| PASSAGE SHOWN |
<<<<
Synthesis of Ethyl Levulinate

In this study, 40 % H3PW12O40/ZrO2 catalyst was synthesized, characterized and tested for conversion of levulinic acid (LA) and ethanol (EtOH) to ethyl levulinate (EL). The catalyst was prepared through wetimpregnation method. Catalyst characterization using BET and NH3-TPD revealed that the catalytic performance was dominantly influenced by the acid sites and surface area of the catalyst. The perfomance of the catalyst was tested based on reaction time (30 min to 4 h) and reaction temperature (120 °C to 160 °C) with 1:5 levulinic acid to ethanol ratio. The 40 % H3PW12O40/ZrO2 catalyst exhibited high catalytic performance at 150 °C with time taken 3 h for 99 % yield of ethyl levulinate.
>>>>
| EXTRACTED INFORMATION |
<<<<
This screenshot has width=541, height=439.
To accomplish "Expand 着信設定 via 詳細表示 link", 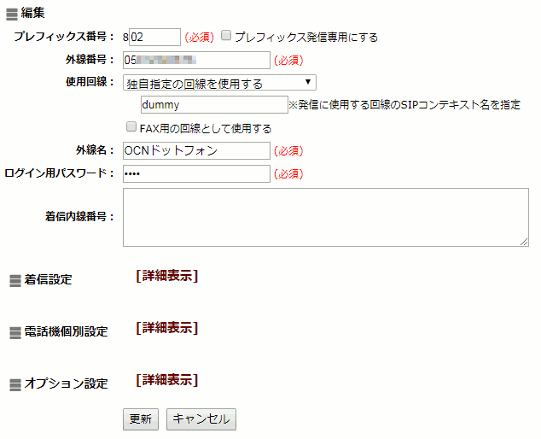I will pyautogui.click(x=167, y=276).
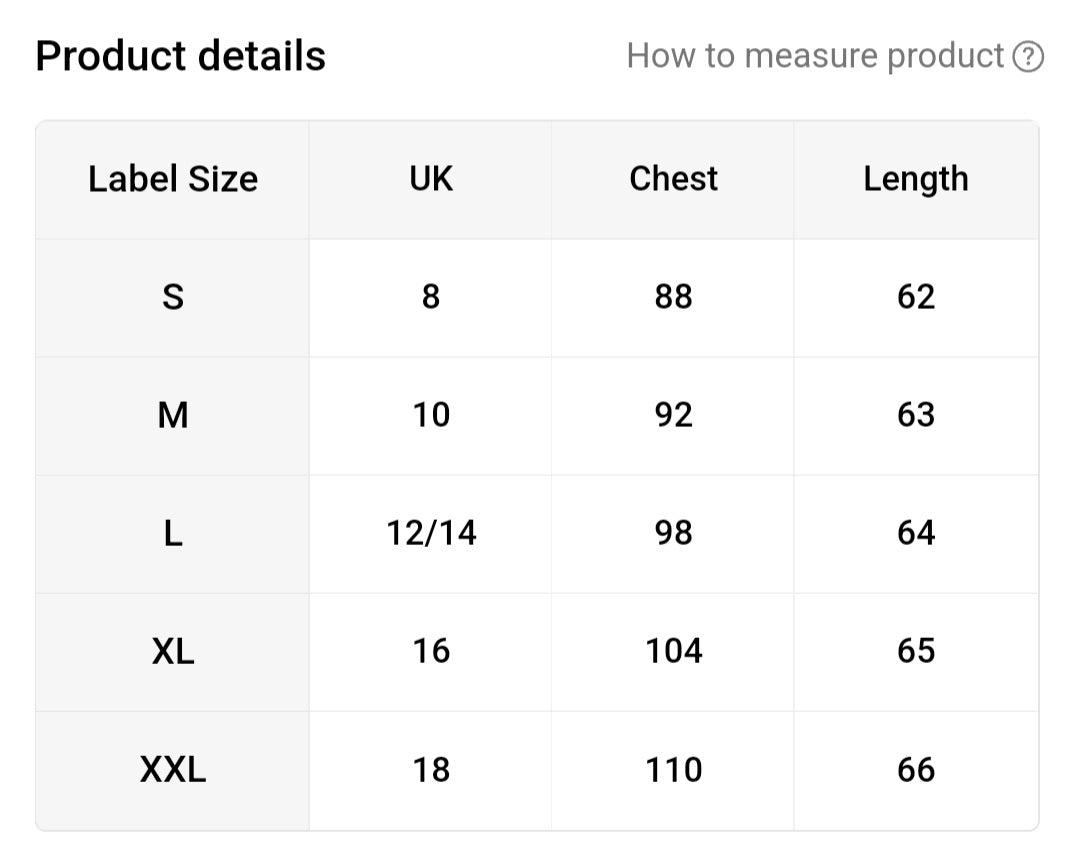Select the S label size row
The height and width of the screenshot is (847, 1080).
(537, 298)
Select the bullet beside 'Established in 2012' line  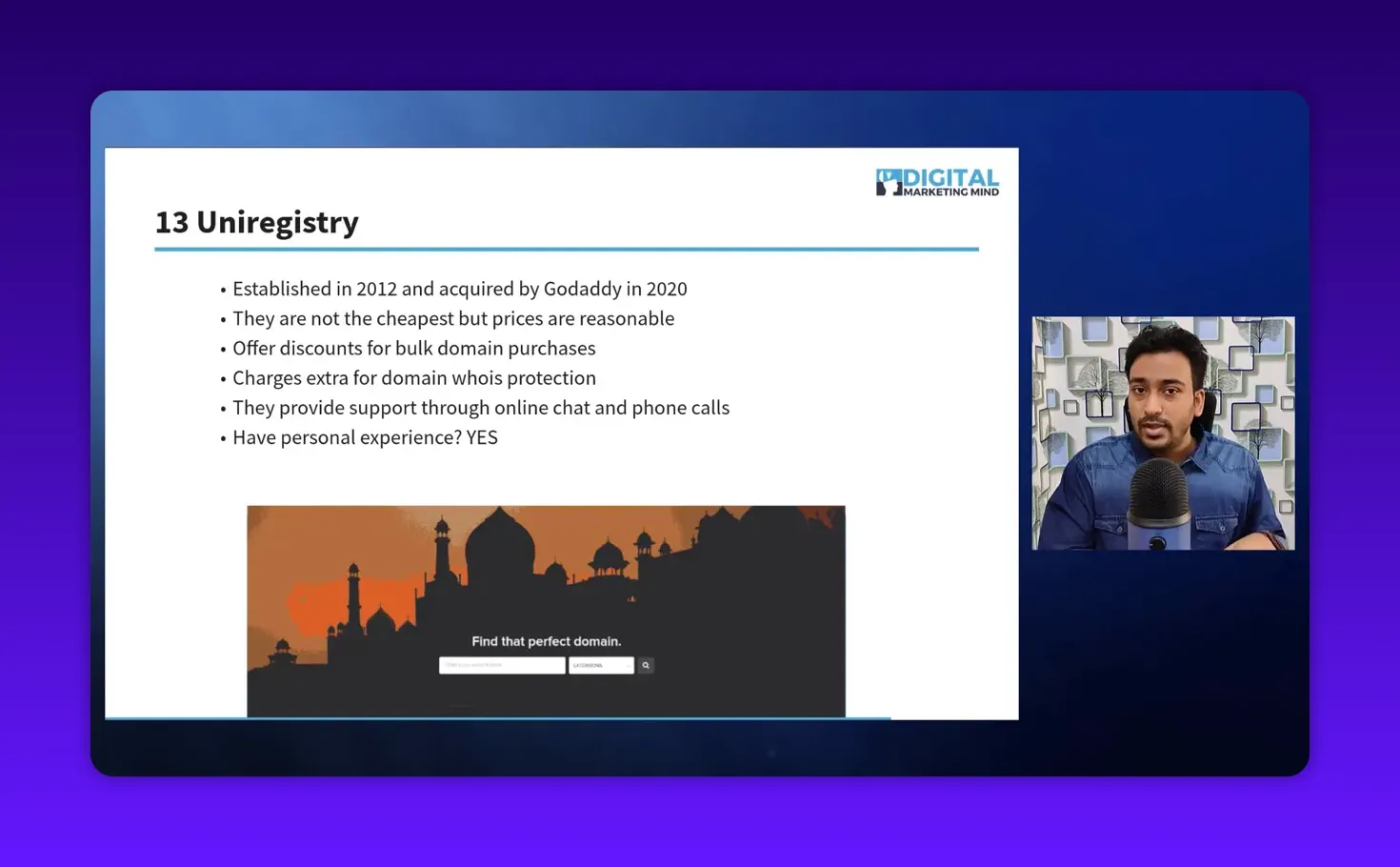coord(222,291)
>>>>
| DIRECTIVE A |
In the passage on ethyl levulinate synthesis, at what temperature and reaction time did the 40 % H3PW12O40/ZrO2 catalyst reach a 99 % yield of ethyl levulinate?
| DIRECTIVE B |
Summarize the passage on ethyl levulinate synthesis in two sentences.
| DIRECTIVE C |
Extend the passage on ethyl levulinate synthesis, continuing after its final sentence.

| WRITTEN RESPONSE A |
At 150 °C with a reaction time of 3 h.

| WRITTEN RESPONSE B |
A 40 % H3PW12O40/ZrO2 catalyst was prepared by wet impregnation and tested for converting levulinic acid and ethanol into ethyl levulinate. BET and NH3-TPD characterization showed that its acid sites and surface area chiefly governed performance, and at 150 °C for 3 h with a 1:5 acid-to-ethanol ratio it gave a 99 % yield of ethyl levulinate.

| WRITTEN RESPONSE C |
1. Introduction

Lignocellulosic biomass is a major source for production of many bio-based chemicals (Barontini et al. 2015). The lignocellulosic biomass is also nontoxic and biodegradable (Delhomme et al. 2014). Biomass could be in the form of sugar, starch, oil crops, wheat straw, giant reed, oil palm frond, empty fruit bunch, and animal manure, which are currently utilized for the production of liquid fuels and chemicals to replace fossil fuels (Tang et al. 2014). Levulinic acid is largely obtain by the dehydration lignocellulosic biomass (Cirujano et al. 2015). Derivatives of levulinic acid are utilized as a bio-based chemical mainly in the production of gasoline and diesel fuel. Esters of levulinic acid are promising for flavouring and solvents (Kuwahara et al. 2014). Specifically, ethyl levulinate is an interesting chemical because this compound is utilized for diesel miscible biofuel (Fernandes et al. 2012).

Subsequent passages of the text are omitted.